Everything About Fiction You Never Wanted to Know.
Goal: Clear, concise, and witty. Acceptable: Clear.
—Fast Eddie

Naming a trope can be fun or painful, easy or hard. Although a pastime in its own right, trope naming also serves a purpose beyond showing off our cleverness. No really, it's true! Those names go on to (hopefully) actually be used by people. Here are some general guidelines:

  • No lines of dialog. Tropes should have names, not titles. We are naming a thing, not titling an article. A line of dialog is not a name. It's a line of dialog. We've been focusing on selecting names lately because we notice that all of the old items that got dialog-like titles got very little adoption off the wiki. Adoption off the wiki is key. Without it, it is just us talking to us. A circle jerk.
  • Be concise. Shorter trope names are easier to remember, type, and integrate into a sentence.
  • Be descriptive. Trope names are easier to remember if they actually mean something.
  • Be clever. Portmanteau words, alliteration, rhyming, puns and cultural references are not only fun, they can help make a name more memorable.
  • Use redirects. Sometimes the most awesome name isn't the most intuitive. You can have your cake and eat it too, by using the awesome name with a redirect from the intuitive name. It's not unheard of for good redirects to eventually replace the original trope name, but read Creating New Redirects before choosing to create a redirect.

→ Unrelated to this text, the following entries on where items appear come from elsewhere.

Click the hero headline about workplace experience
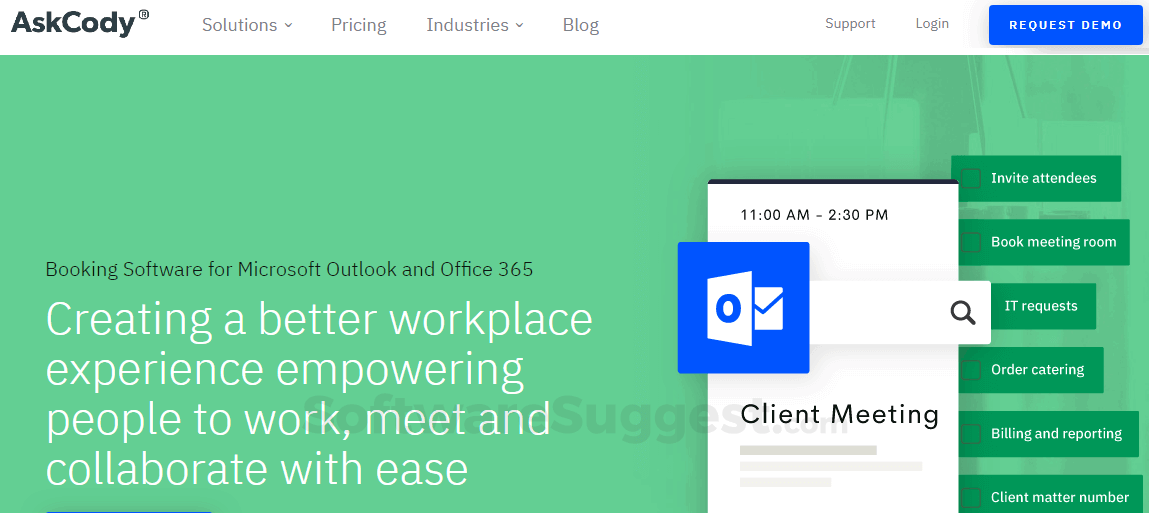 [319, 394]
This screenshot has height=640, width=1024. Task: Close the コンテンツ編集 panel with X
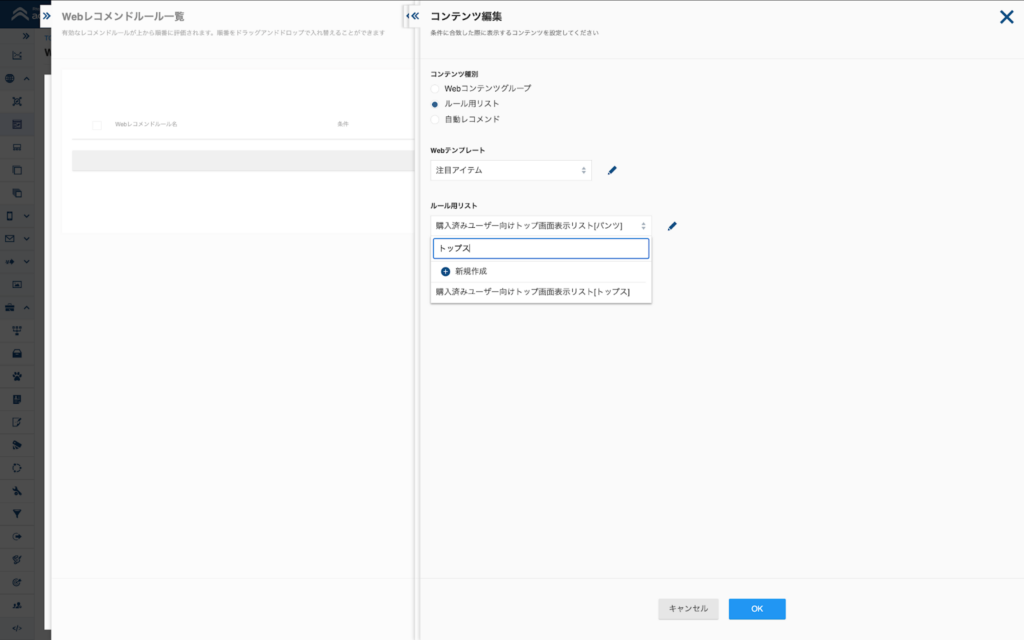(1006, 16)
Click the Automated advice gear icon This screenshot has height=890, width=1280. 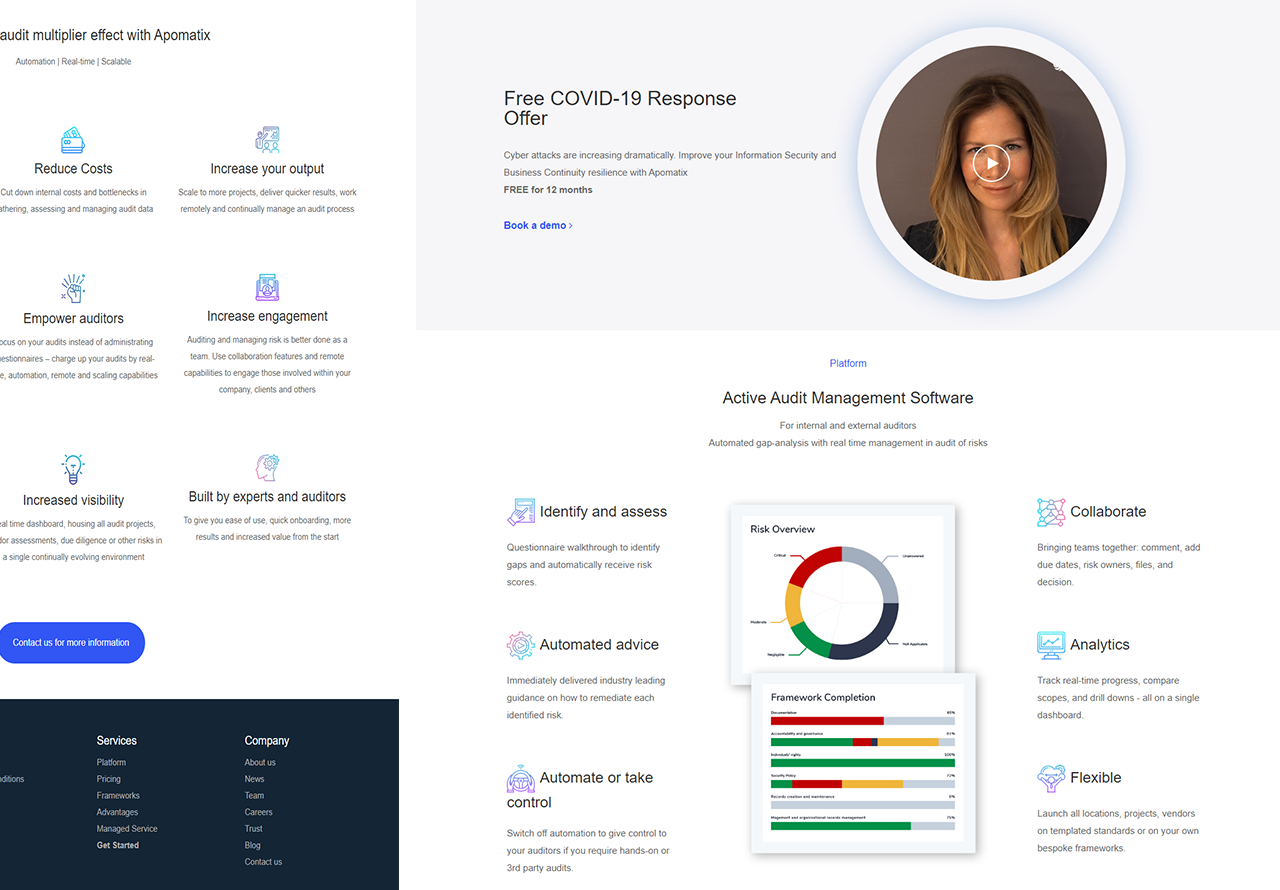(x=520, y=645)
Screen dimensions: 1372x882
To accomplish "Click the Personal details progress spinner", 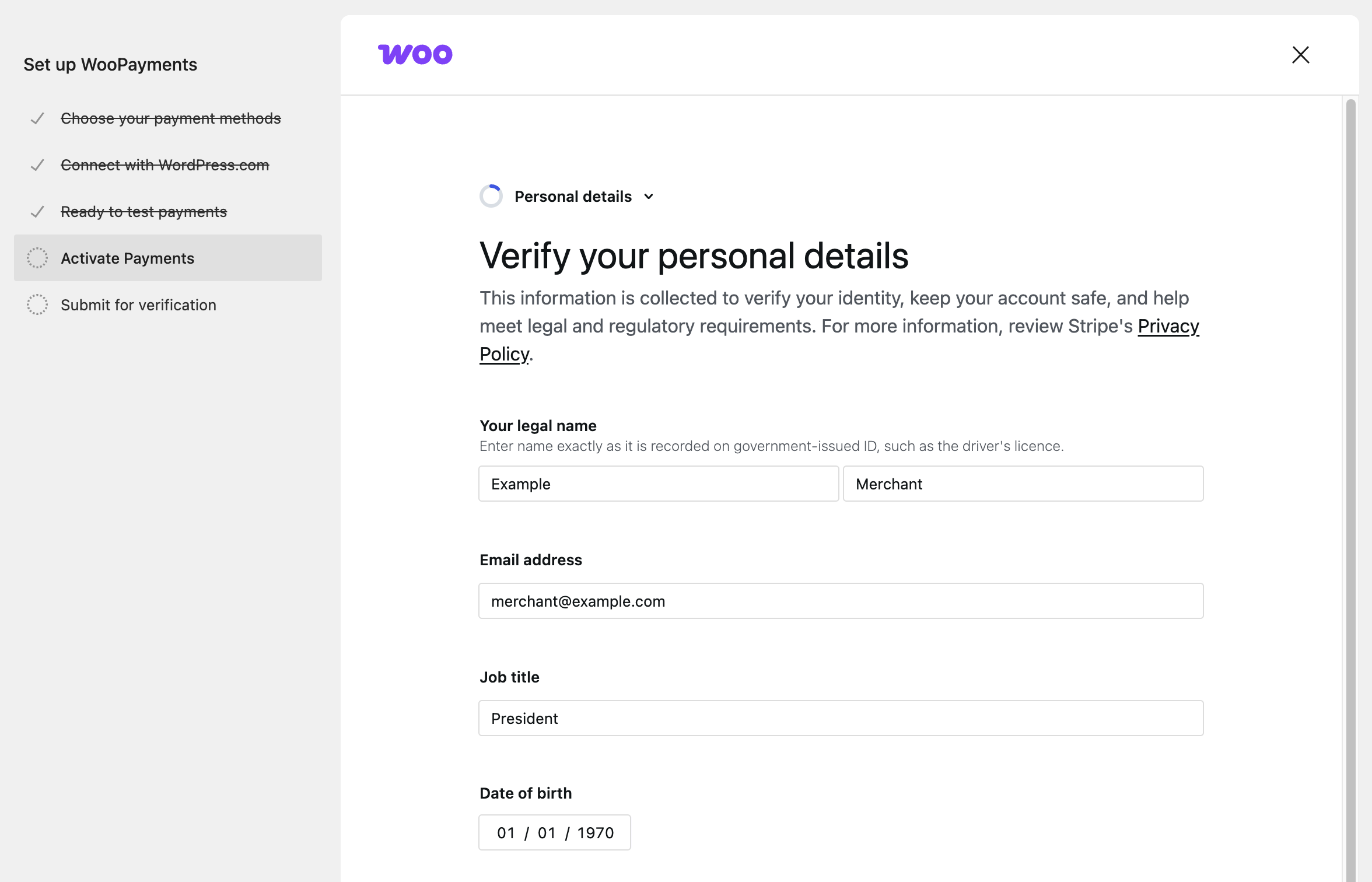I will [491, 196].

  • Don't imitate existing trope names. All too often, naming tropes after other tropes will only make sense to devoted readers of All The Tropes. See Everything's Worse With Snowclones and Chekhov's Pun.
  • Avoid "Trope Namer Syndrome": Don't name the trope after a fondly-remembered character, work of fiction, or plot device.The wiki, as a whole, tries to appeal to a wide variety of people. Tropes named after specific characters have a tendency of falling flat even to people who are fans of the works which said characters appear in. The vast majority of them end up as rename proposals in the Trope Talk forum. So, please, save us all some time, and try to come up with something using the preceding tips.
  • Check for pre-established terms. Some tropes have a long history of usage, and somebody else may have coined a name for it already.
  • ...but don't use just any pre-existing term. Some pre-existing terms are admittedly opaque, require knowledge of a certain Trope Namer, have been forgotten by the public consciousness (or just never caught on in the first place). In cases like these, it may be better to just invent the name ourselves.
  • ... especially if it's an abbreviation. Everybody knows what "BFS" is, right? Sure, they're the band that wrote the opening theme song for Phineas and Ferb. Or are they the group that hands out the British Fantasy Awards? Both of those are right, so we had to rename the trope to "Blade of Fearsome Size". Best not to use at all a name that can easily be mistaken for something else.
  • Don't use the word "trope" as a placeholder. Trope is a real word and it has real meaning, and it makes about as much sense to use that as to use the word pie, less sense even, and since most articles are inherently about tropes in the first place, there's even less to help indicate that this is being used as a placeholder.
  • Avoid Verbal Tic bait. The trope name should not be something that could be used as a verbal tic, especially at the end of a sentence. (That's why we don't have a trope named "And How"!)